12:32AM Ok, I’ll try this again. I’ll give myself 10 minutes. Ready, go…
I just submitted my first paper. It was due at 11:55PM. Fortunately, I realized about six hours ago that I actually had until 12:55AM Eastern, since the university is in Central. This was the first of only two papers I have to write on my own. There is a term paper that is part of a team project. Really, I’d prefer it were a paper I had to write on my own. Writing this paper has been exhausting and all-consuming, but in a way that I would not want to alter by having a collaborator.
Anyway, this only had to be a 3-4 page paper. I felt like I was going to have 15 pages. I would have if I hadn’t run out of time and was able to dig deeper. I wanted to. I was curious. I was learning. In the end, it was only 6 1/2 pages.
Thursday night. Friday night. Most of the day Saturday. Most of the day today. Just for 6 1/2 pages. 6 1/2 MEDIOCRE pages. I didn’t even follow the instructions of the assignment. I was all over the place. I had created this ridiculous mind map. I wish a classmate had never posted about mind maps. I spent way too much time worried about the mind map.
I’m being so vague…
I’ve had one assignment graded so far. It was something I put way too much time into last week, and I was unsure of how I had done. 80%, maybe? I hoped I had done better than that. Well, I got 100%. And while initially that was quite rewarding to see in Blackboard, I quickly found reasons to be upset with that grade. (Of course, I did.) I didn’t do a perfect job on that assignment. Give me a 96. Tell me I did a good job, but count SOMETHING against me, please. Did I get a 100 because I did such a great job, or did everyone get an A, and I could have spent half the time on it to get a 100?

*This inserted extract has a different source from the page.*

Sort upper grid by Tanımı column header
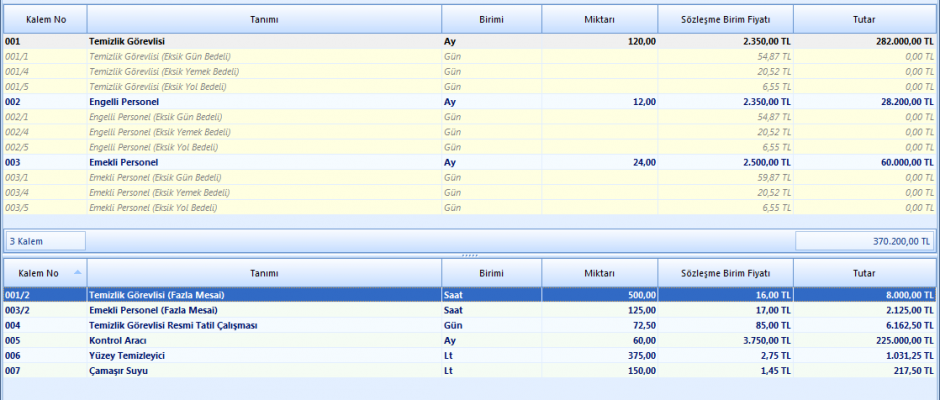The height and width of the screenshot is (400, 940). (x=264, y=19)
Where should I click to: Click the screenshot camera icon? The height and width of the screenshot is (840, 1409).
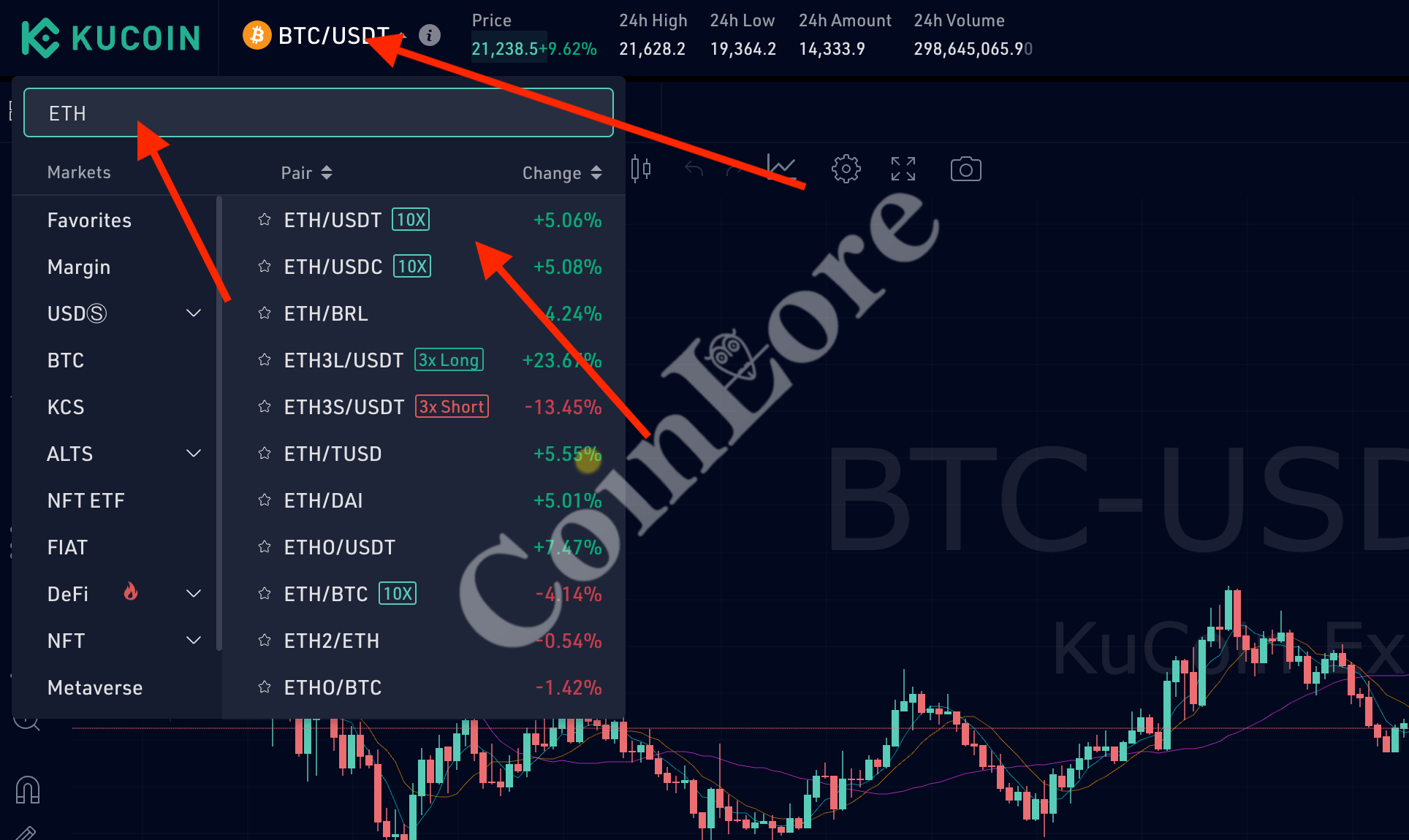point(965,169)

This program is HARD. It truly is. It is kicking my ass. And my time is up as of 2 minutes ago.
3 provisions of the Patient Protection and Affordable Care Act. That was the paper, by the way. And I really need to add something. I have enormous amount of contempt, like so much more than I did before this assignment, for anyone who publicly declares or privately believes that Obamacare should be repealed. Because someone who says that has know clue what they’re really saying. It would be like…shit it’s 12:51…I can’t go down that rabbit hole.
But I will just a little bit.
No, I won’t. I’m a graduate student studying health care in America. I’ve got to sound like it, and I won’t if I present hostile, extemporaneous arguments in an exhausted state.